▶ [Instructions to follow] Output each line of the listing that follows, with every character kept as it is.

▶ [Material provided]
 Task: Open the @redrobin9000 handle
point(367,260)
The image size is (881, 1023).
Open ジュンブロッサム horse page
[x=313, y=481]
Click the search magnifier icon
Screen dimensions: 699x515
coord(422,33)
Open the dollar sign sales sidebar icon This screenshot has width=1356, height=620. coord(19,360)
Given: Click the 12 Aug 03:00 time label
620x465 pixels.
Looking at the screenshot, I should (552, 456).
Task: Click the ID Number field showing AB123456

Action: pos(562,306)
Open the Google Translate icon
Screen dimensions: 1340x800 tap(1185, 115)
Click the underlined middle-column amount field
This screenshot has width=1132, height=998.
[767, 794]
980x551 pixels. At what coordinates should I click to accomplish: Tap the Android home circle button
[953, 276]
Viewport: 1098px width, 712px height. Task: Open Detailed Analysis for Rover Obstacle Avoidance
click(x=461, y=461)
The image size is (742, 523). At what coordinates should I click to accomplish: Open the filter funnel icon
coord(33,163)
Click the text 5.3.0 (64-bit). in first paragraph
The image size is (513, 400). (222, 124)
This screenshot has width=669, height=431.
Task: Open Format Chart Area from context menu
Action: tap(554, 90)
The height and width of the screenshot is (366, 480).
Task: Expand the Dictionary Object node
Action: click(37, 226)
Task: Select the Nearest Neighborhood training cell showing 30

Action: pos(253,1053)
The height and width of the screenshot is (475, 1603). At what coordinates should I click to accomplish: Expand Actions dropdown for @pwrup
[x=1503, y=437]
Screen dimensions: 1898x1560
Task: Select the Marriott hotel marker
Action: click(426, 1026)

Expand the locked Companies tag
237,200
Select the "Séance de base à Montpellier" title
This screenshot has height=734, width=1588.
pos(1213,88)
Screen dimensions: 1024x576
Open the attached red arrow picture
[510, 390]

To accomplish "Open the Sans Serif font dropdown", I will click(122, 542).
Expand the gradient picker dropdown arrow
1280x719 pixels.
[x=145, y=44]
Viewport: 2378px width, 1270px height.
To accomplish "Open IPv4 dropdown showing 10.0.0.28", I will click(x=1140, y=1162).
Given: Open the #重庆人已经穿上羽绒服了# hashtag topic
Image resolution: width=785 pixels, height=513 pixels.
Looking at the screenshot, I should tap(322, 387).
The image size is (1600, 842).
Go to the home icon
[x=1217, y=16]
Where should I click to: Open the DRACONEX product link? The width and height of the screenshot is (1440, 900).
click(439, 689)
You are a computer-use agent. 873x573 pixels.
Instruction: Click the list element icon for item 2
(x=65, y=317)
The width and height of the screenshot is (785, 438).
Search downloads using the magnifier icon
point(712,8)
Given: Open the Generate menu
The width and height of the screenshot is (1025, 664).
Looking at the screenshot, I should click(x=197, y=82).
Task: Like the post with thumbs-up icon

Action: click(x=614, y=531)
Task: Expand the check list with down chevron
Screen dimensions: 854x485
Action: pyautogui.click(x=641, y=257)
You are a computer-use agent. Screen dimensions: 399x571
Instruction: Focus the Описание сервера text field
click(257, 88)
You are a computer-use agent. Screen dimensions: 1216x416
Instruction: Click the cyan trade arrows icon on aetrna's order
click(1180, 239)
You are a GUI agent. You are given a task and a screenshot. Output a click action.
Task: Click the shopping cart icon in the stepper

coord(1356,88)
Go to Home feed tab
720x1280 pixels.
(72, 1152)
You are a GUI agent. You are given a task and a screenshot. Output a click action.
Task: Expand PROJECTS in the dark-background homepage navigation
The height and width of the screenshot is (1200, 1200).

▶ [Answer below]
 Task: Open the @redrobin9000 handle
point(367,260)
The image size is (881, 1023).
Open ジュンブロッサム horse page
[x=313, y=481]
Click the search magnifier icon
Screen dimensions: 699x515
coord(422,33)
Open the dollar sign sales sidebar icon This screenshot has width=1356, height=620. coord(19,360)
Given: Click the 12 Aug 03:00 time label
620x465 pixels.
Looking at the screenshot, I should (552, 456).
Task: Click the ID Number field showing AB123456

Action: pos(562,306)
Open the Google Translate icon
Screen dimensions: 1340x800 tap(1185, 115)
Click the underlined middle-column amount field
This screenshot has width=1132, height=998.
[767, 794]
980x551 pixels. At what coordinates should I click to accomplish: Tap the Android home circle button
[953, 276]
Viewport: 1098px width, 712px height. Task: Open Detailed Analysis for Rover Obstacle Avoidance
click(x=461, y=461)
The image size is (742, 523). At what coordinates should I click to accomplish: Open the filter funnel icon
coord(33,163)
Click the text 5.3.0 (64-bit). in first paragraph
The image size is (513, 400). (222, 124)
This screenshot has width=669, height=431.
Task: Open Format Chart Area from context menu
Action: tap(554, 90)
The height and width of the screenshot is (366, 480).
Task: Expand the Dictionary Object node
Action: click(37, 226)
Task: Select the Nearest Neighborhood training cell showing 30

Action: pos(253,1053)
The height and width of the screenshot is (475, 1603). At what coordinates should I click to accomplish: Expand Actions dropdown for @pwrup
[x=1503, y=437]
Screen dimensions: 1898x1560
Task: Select the Marriott hotel marker
Action: click(426, 1026)

Expand the locked Companies tag
237,200
Select the "Séance de base à Montpellier" title
This screenshot has height=734, width=1588.
pos(1213,88)
Screen dimensions: 1024x576
Open the attached red arrow picture
[510, 390]

To accomplish "Open the Sans Serif font dropdown", I will click(122, 542).
Expand the gradient picker dropdown arrow
1280x719 pixels.
[x=145, y=44]
Viewport: 2378px width, 1270px height.
To accomplish "Open IPv4 dropdown showing 10.0.0.28", I will click(x=1140, y=1162).
Given: Open the #重庆人已经穿上羽绒服了# hashtag topic
Image resolution: width=785 pixels, height=513 pixels.
Looking at the screenshot, I should tap(322, 387).
The image size is (1600, 842).
Go to the home icon
[x=1217, y=16]
Where should I click to: Open the DRACONEX product link? The width and height of the screenshot is (1440, 900).
click(439, 689)
You are a computer-use agent. 873x573 pixels.
Instruction: Click the list element icon for item 2
(x=65, y=317)
The width and height of the screenshot is (785, 438).
Search downloads using the magnifier icon
point(712,8)
Given: Open the Generate menu
The width and height of the screenshot is (1025, 664).
Looking at the screenshot, I should click(x=197, y=82).
Task: Like the post with thumbs-up icon

Action: click(x=614, y=531)
Task: Expand the check list with down chevron
Screen dimensions: 854x485
Action: pyautogui.click(x=641, y=257)
You are a computer-use agent. Screen dimensions: 399x571
Instruction: Focus the Описание сервера text field
click(257, 88)
You are a computer-use agent. Screen dimensions: 1216x416
Instruction: Click the cyan trade arrows icon on aetrna's order
click(1180, 239)
You are a GUI agent. You are given a task and a screenshot. Output a click action.
Task: Click the shopping cart icon in the stepper

coord(1356,88)
Go to Home feed tab
720x1280 pixels.
(72, 1152)
You are a GUI agent. You are given a task and a screenshot. Output a click action.
Task: Expand PROJECTS in the dark-background homepage navigation
The height and width of the screenshot is (1200, 1200).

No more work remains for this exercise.